# DATA FOR THIS TASK

::::::::::

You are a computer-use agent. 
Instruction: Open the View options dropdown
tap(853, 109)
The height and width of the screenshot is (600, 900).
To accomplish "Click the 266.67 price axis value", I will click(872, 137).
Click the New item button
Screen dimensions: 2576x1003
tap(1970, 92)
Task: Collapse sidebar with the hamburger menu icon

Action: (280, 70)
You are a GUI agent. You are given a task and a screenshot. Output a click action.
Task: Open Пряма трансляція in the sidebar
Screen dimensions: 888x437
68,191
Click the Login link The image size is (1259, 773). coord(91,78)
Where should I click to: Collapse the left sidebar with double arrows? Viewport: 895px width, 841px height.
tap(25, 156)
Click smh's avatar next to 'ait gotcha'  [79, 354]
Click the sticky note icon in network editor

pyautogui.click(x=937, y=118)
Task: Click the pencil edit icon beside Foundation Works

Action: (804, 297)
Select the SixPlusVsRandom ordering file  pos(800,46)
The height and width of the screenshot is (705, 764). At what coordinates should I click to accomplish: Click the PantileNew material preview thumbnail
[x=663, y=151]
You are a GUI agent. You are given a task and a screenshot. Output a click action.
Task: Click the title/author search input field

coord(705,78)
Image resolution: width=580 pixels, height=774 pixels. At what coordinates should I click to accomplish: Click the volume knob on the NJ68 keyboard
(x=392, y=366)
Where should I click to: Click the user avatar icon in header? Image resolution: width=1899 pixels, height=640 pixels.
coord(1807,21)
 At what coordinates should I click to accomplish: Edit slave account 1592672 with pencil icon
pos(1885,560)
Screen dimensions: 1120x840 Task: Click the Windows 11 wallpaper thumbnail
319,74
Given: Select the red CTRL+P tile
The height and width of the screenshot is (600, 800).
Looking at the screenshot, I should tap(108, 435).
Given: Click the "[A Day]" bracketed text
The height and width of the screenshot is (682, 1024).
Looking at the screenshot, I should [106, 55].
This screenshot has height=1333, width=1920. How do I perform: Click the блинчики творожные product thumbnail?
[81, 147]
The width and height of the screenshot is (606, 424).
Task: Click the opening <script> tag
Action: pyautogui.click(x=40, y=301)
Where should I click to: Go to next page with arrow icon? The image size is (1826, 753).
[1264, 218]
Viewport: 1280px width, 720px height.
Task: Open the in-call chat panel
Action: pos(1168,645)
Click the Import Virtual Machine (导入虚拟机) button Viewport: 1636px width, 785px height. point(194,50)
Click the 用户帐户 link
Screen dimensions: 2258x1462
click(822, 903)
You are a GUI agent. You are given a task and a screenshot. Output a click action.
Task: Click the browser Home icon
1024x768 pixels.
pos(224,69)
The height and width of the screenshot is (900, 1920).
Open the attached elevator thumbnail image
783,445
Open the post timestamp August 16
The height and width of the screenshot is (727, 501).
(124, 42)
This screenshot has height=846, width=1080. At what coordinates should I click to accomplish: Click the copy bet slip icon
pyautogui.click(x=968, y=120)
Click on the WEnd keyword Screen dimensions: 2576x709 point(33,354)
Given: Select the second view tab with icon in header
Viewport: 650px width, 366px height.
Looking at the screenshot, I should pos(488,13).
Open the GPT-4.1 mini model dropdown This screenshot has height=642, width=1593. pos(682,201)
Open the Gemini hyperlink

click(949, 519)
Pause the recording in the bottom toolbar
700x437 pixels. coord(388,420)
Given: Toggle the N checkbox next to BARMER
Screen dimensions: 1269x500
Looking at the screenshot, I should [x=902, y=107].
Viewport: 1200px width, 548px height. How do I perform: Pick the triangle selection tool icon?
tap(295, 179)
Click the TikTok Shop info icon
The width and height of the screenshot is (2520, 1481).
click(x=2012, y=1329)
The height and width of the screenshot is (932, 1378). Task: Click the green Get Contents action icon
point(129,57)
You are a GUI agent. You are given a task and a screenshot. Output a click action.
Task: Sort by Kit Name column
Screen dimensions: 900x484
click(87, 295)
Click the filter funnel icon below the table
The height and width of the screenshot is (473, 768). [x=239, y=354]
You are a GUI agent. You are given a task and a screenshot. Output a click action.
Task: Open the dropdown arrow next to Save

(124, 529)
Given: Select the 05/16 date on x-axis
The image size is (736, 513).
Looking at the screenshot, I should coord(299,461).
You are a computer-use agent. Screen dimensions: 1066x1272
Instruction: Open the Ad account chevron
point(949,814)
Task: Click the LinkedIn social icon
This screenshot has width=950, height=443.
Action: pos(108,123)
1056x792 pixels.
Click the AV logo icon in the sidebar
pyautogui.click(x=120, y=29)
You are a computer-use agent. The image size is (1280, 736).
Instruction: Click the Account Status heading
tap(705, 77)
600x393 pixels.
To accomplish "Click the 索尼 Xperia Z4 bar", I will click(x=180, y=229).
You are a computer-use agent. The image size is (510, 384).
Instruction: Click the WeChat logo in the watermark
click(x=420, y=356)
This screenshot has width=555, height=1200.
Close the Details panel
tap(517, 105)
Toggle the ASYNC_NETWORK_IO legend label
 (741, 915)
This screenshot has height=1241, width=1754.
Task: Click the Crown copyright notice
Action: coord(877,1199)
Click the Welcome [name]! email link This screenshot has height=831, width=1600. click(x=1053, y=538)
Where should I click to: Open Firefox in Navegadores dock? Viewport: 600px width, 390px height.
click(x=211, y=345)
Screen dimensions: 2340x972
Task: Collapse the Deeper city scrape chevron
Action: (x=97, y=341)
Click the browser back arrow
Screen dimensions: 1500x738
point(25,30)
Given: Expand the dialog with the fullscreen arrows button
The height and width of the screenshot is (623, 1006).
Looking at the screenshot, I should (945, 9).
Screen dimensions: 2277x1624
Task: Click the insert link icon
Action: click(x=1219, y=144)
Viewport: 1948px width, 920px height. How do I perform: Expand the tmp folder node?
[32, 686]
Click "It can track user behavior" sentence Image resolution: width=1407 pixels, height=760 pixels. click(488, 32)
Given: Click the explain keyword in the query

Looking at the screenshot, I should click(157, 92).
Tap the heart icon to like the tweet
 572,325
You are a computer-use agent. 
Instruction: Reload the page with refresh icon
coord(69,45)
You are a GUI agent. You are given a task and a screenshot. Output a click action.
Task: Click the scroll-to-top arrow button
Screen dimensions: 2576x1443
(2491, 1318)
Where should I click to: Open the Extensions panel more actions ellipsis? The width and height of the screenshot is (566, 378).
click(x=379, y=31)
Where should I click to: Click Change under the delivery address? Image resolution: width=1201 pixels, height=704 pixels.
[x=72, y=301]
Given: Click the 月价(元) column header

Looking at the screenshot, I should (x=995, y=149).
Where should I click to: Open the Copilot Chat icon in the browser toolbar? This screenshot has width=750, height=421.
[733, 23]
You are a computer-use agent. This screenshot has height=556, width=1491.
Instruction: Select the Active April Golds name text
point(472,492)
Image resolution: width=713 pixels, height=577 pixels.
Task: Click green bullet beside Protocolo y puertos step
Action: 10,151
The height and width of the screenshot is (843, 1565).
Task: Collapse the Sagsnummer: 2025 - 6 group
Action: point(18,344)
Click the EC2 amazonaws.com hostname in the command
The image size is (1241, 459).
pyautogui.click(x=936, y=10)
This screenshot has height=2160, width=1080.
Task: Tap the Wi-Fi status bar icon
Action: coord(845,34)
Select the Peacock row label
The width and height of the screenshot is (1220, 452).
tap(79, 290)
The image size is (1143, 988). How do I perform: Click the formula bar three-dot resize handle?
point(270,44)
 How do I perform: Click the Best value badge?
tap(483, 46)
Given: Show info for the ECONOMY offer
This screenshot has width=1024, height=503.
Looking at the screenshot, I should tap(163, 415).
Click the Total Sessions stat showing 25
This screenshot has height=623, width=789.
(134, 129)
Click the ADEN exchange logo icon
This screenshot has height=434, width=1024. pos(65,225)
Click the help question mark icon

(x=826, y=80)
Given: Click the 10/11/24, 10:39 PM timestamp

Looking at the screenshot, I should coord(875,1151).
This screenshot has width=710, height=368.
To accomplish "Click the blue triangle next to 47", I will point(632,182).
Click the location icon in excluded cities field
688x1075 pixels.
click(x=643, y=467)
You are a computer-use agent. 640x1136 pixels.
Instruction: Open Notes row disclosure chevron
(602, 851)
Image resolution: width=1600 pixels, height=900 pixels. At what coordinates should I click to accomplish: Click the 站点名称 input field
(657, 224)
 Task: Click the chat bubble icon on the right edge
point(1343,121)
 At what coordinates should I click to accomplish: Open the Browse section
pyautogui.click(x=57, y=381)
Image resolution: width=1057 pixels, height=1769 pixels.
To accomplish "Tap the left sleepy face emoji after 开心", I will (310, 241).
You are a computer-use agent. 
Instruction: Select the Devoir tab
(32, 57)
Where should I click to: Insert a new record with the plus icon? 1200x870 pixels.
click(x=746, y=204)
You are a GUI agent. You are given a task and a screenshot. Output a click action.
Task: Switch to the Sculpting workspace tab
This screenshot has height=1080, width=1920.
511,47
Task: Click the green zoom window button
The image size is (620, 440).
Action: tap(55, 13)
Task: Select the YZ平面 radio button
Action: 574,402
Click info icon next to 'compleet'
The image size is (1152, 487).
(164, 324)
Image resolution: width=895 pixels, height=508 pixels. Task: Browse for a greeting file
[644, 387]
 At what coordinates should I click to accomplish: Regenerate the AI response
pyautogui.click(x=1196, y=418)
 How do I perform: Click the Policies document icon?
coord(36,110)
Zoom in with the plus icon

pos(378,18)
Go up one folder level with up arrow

::::::::::

# YOUR INSTRUCTIONS
Copy out the entries above word for word, from the line containing "Open the GPT-4.1" through the line containing "Looking at the screenshot, I should [x=902, y=107].", including both of those lines.

# WRITTEN RESPONSE
Open the GPT-4.1 mini model dropdown This screenshot has height=642, width=1593. pos(682,201)
Open the Gemini hyperlink

click(949, 519)
Pause the recording in the bottom toolbar
700x437 pixels. coord(388,420)
Given: Toggle the N checkbox next to BARMER
Screen dimensions: 1269x500
Looking at the screenshot, I should [x=902, y=107].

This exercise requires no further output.